§ **Texto selecionado**
Prosseguindo de onde paramos no post anterior:
Para Lula, quem deve fazer uma boa autoanálise são os responsáveis por mazelas como os "12 milhões de desempregados" ou a "matança da nossa juventude na periferia." Só que essa pessoa se chama Dilma Rousseff, a ex-grande-chefa-toura-sentada, cuja economia pedalante não só foi a maior responsável pelo superdesemprego como meteu o Brasil na maior recessão de sua história e fez com que os brasileiros, que já conheciam o caos, fossem apresentados ao pântano.
Assim como o desemprego, que se recupera lenta e penosamente, os índices de mortes violentas são declinantes no país. Começaram a cair sob Michel Temer, depois que a nefelibata da mandioca foi penabundada. Hoje, a queda bate em 22%. O mérito é mais dos Estados do que de Brasília, mas Lula ajeita a bola para Bolsonaro chutar.

§ **Tarefa 1**
De acordo com o texto sobre Lula, de quanto é hoje a queda nos índices de mortes violentas no país?
§ **Tarefa 2**
Transcreva literalmente o trecho do texto sobre Lula que vai de "Prosseguindo de onde" a "apresentados ao pântano.", ambos incluídos.
§ **Tarefa 3**
Dê prosseguimento ao texto sobre Lula a partir da última frase apresentada.

§ **Material de apoio**

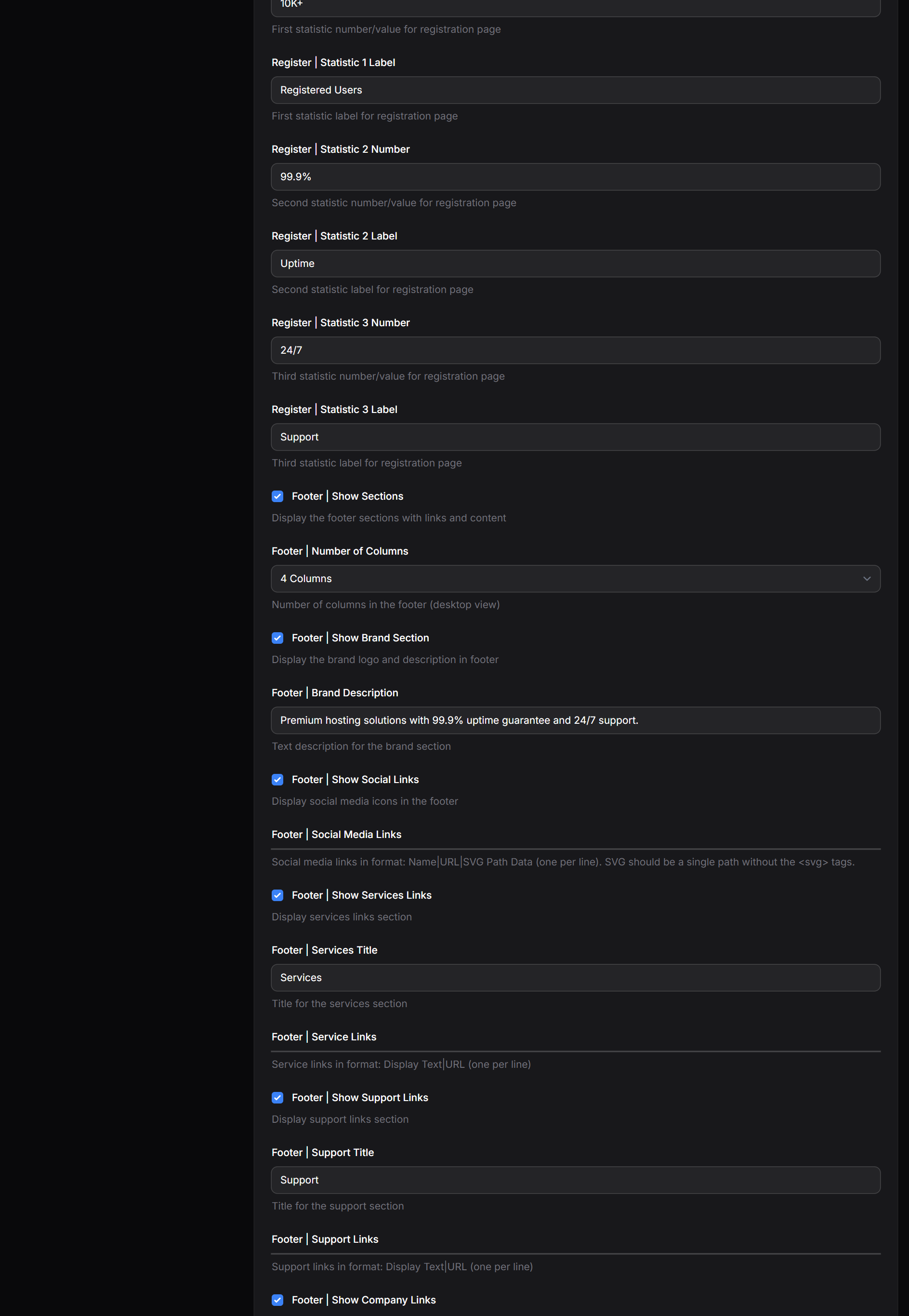
Task: Click the "Footer | Service Links" label text
Action: pos(324,1037)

§ **Resultado da tarefa 1**
A queda é hoje de 22%.

§ **Resultado da tarefa 2**
Prosseguindo de onde paramos no post anterior:
Para Lula, quem deve fazer uma boa autoanálise são os responsáveis por mazelas como os "12 milhões de desempregados" ou a "matança da nossa juventude na periferia." Só que essa pessoa se chama Dilma Rousseff, a ex-grande-chefa-toura-sentada, cuja economia pedalante não só foi a maior responsável pelo superdesemprego como meteu o Brasil na maior recessão de sua história e fez com que os brasileiros, que já conheciam o caos, fossem apresentados ao pântano.

§ **Resultado da tarefa 3**
O petista instou sua tropa de néscios a ganhar o asfalto. "Se não formos para a rua lutar e resistir, estaremos perdidos", afirmou, antes de atirar contra seus pés barro (mais detalhes no post anterior). E prosseguiu: "Acusam todos de corrupção e enfiam na nossa cara esse governo que enfiaram agora. Esse é um desafio para nós. Como organizamos os movimentos sindicais de novo?".
Nem todos carregam a pecha de corrupto, só os que se lambuzaram. Contra Lula, correm no Judiciário uma, duas, três, quatro, cinco, seis, sete, oito, nove processos. Adornam sua biografia duas condenações em segunda instância — uma delas já ratificada na terceira instância. Infelizmente, a cadeia não ensinou nada ao orador. No trecho em que declarou "enfiam na nossa cara esse governo que enfiaram agora", o eterno presidente de honra do PT injetou um ardil de gramática e um erro de história.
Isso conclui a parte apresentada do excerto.